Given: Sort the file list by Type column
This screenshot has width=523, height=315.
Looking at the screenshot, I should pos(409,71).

...

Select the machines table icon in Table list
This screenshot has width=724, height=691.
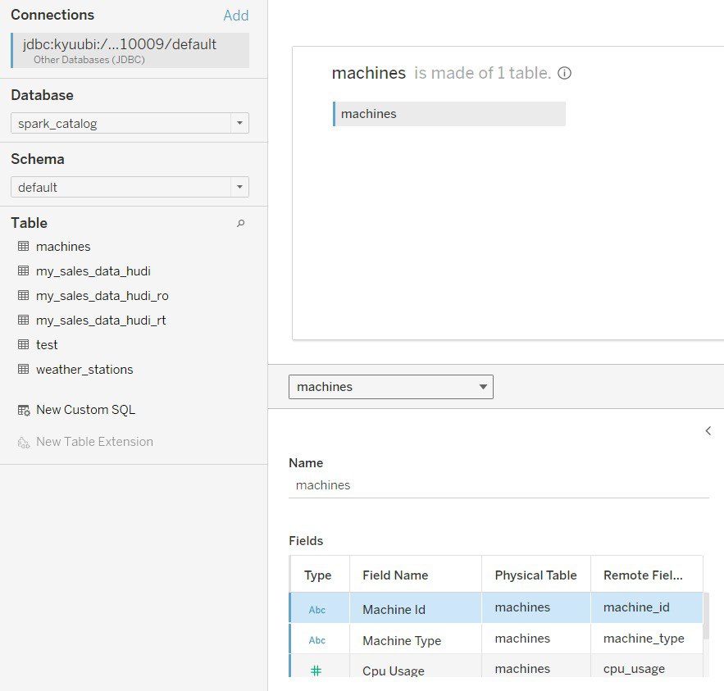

● **Problem statement**:
Reproduce exactly the entries above, limited to the lines from the one with "Select the machines table icon in Table list" through the one with "This screenshot has width=724, height=691.", both included.

● **Exercise result**:
Select the machines table icon in Table list
This screenshot has width=724, height=691.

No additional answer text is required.